Bergulirnya isu “penistaan agama” yang menimpa Ahok merupakan sebuah pukulan telak bagi petahana. Sekaligus merupakan momentum bersatunya umat islam di seluruh indonesia. Dengan latar belakang Al- Maidah 51, Ahok masuk kedalam persidangan. Jauh sebelum itu karakter petahana yang ceplas-ceplos dalam berbicara menjadi titik lemah. Meskipun sebelumnya menjadi kekuatan, karena tanpa pandang bulu dan semua yang bertentangan langsung di sikat. Ini menjadi menarik dibahas ketika debat kedua berlangsung, karena dalam beberapa debat yang tersiar di televis petahana ternyata kalah jauh dengan Anies yang menjadi debator ulung dalam setiap penyampaian gagasannya.

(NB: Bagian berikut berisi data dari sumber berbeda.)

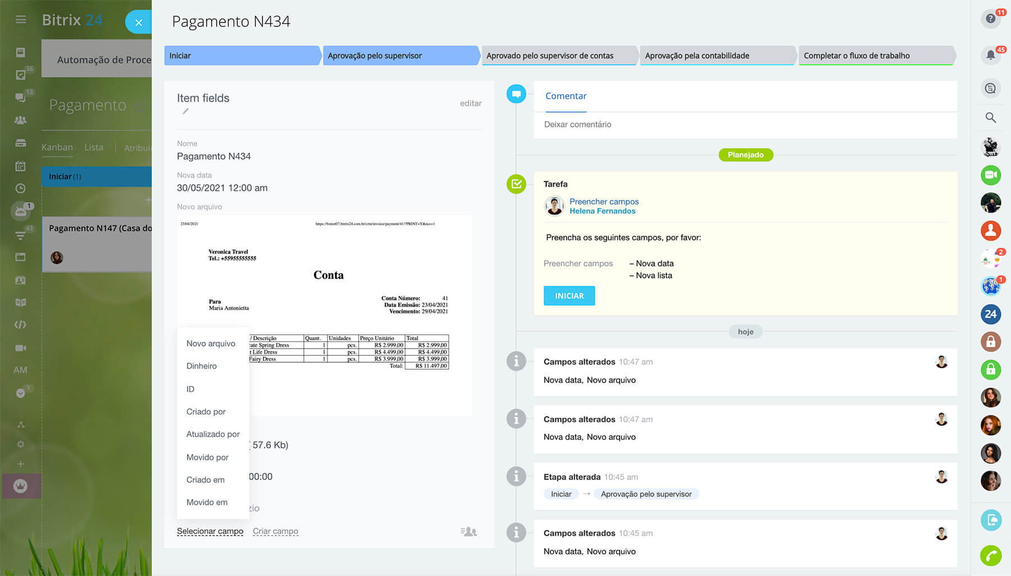Click the 'Deixar comentário' input field
Image resolution: width=1011 pixels, height=576 pixels.
(x=745, y=125)
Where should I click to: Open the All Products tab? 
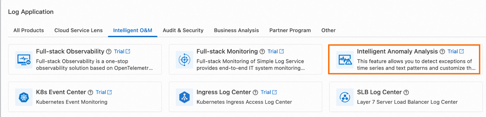[29, 30]
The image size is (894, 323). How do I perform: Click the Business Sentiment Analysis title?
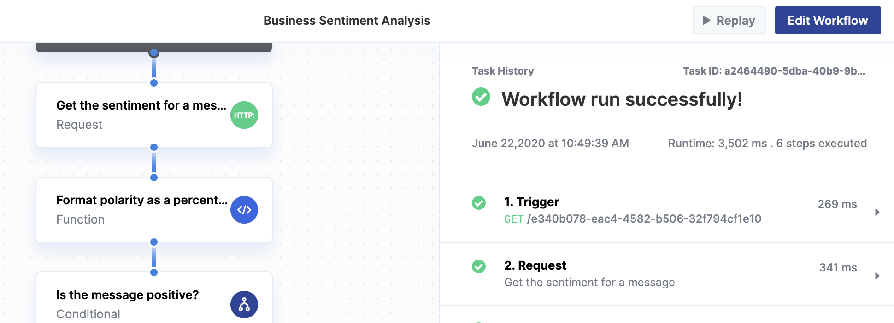[x=347, y=21]
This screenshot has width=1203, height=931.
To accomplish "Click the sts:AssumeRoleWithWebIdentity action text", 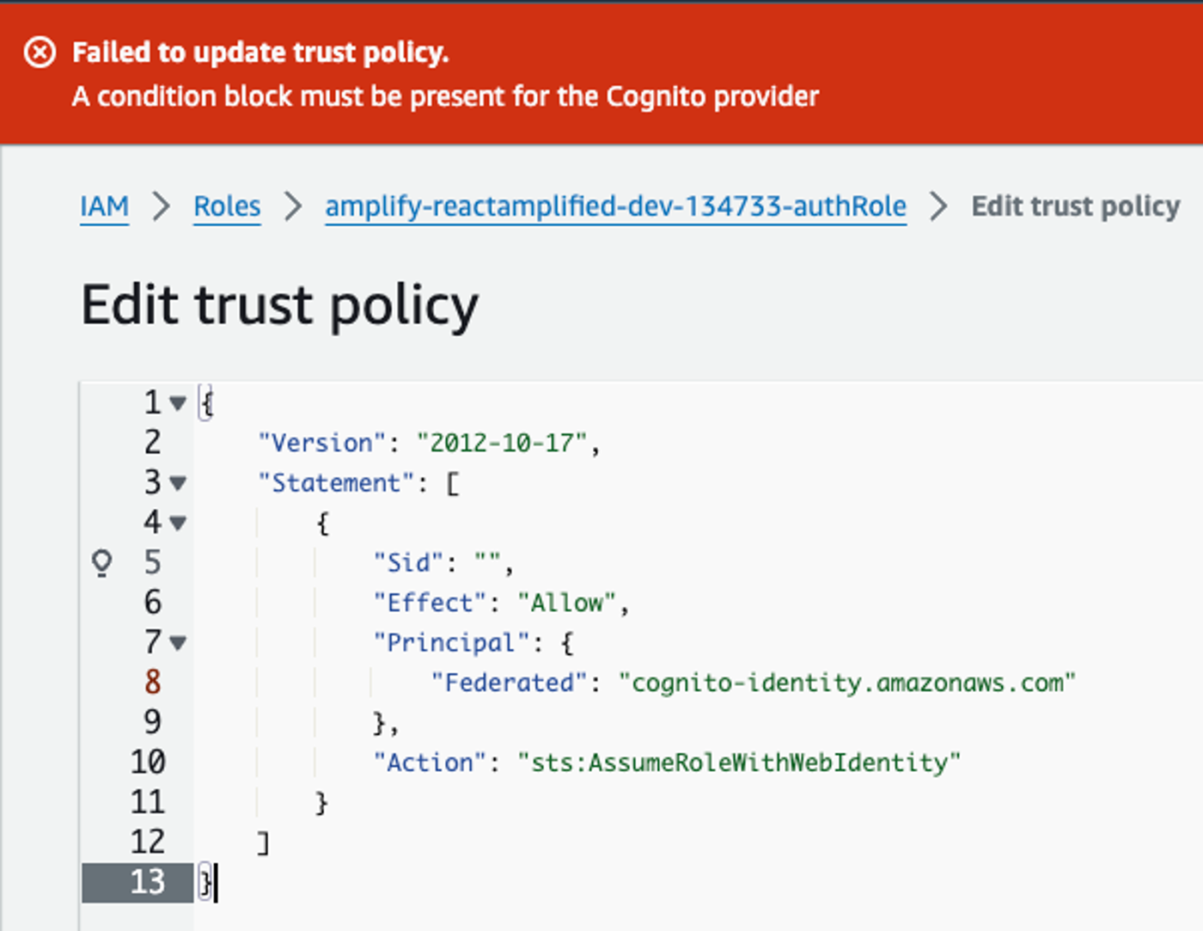I will point(741,762).
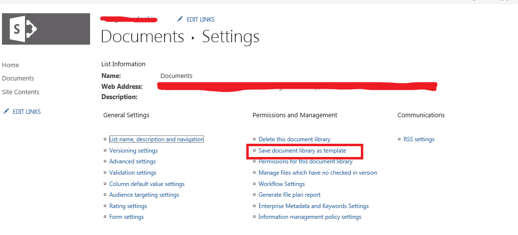Image resolution: width=518 pixels, height=235 pixels.
Task: Open Workflow Settings link
Action: pos(282,184)
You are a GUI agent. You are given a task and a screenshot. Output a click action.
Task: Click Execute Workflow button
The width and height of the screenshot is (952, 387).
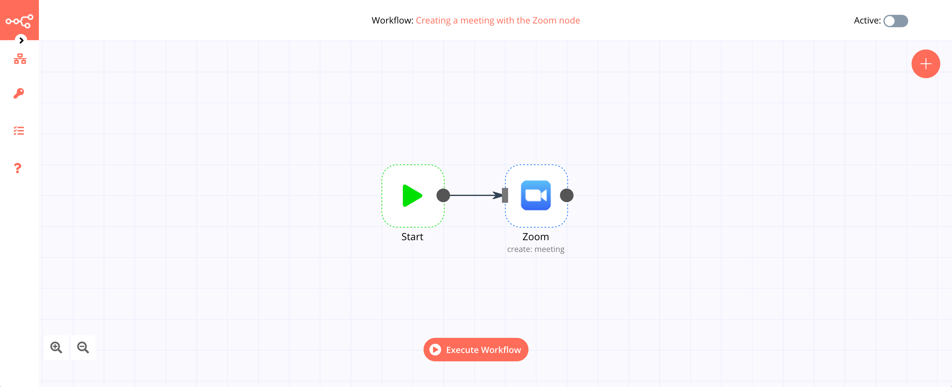(x=475, y=349)
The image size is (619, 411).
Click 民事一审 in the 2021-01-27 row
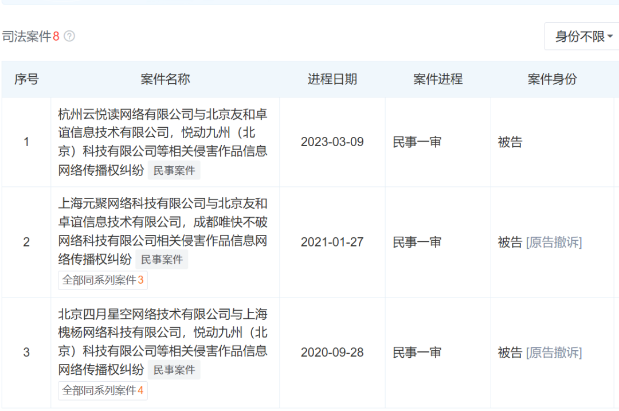point(417,242)
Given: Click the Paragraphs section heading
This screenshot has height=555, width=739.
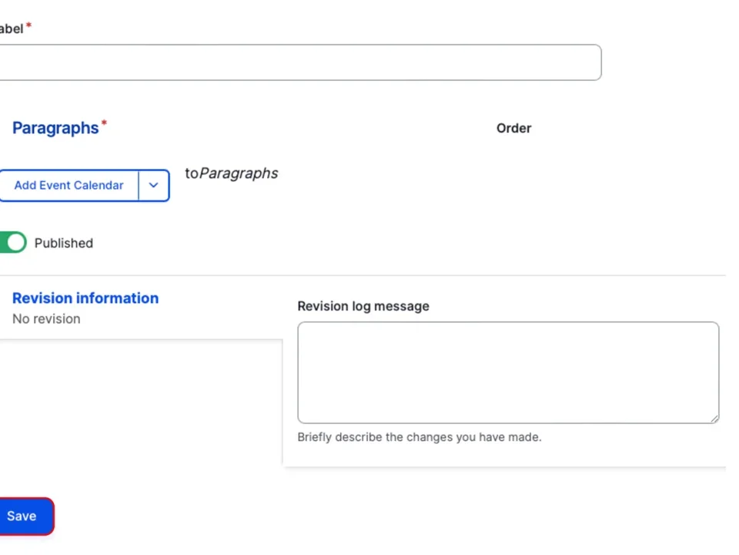Looking at the screenshot, I should coord(55,128).
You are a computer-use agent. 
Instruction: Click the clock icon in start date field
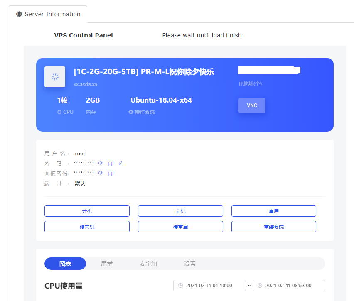[180, 286]
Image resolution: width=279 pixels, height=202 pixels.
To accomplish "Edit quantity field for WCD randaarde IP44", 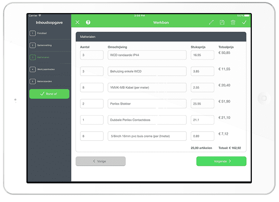I will click(x=92, y=55).
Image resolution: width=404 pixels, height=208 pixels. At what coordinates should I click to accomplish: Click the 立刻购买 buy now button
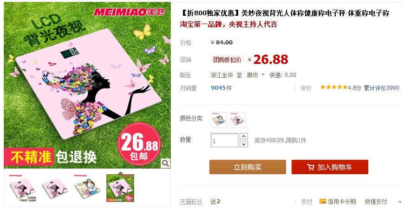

Jika isu penistaan agama memiliki efek yang cukup besar, lalu mengapa Ahok menang diputaran pertama? Ini menjadi pertanyaan yang patut di bahas. Sampai pada putaran kedua ternyata yang terpengaruh dengan isu “penistaan agama” masih di atas 50% (dalam berbagai survey). Namun, disinilah peran besar AHY-Silvi sebagai pasangan yang hadir untuk mampu menakar kekuatan petahana. Alhasil AHY-Silvi langsung tersingkir dalam kompetisi pilkada DKI. Hal ini dengan apik dimanfaatkan AHY untuk dapat mensosialisasikan dirinya sebagai calon pemimpin Indonesia dimasa depan. Jika kita menyimak statemen “ Saya terima kekalahan dengan lapang dada” sekaligus mengucapkan selamat kepada Ahok dan Anies yang akan melanjutkan pertarungan pada putaran kedua.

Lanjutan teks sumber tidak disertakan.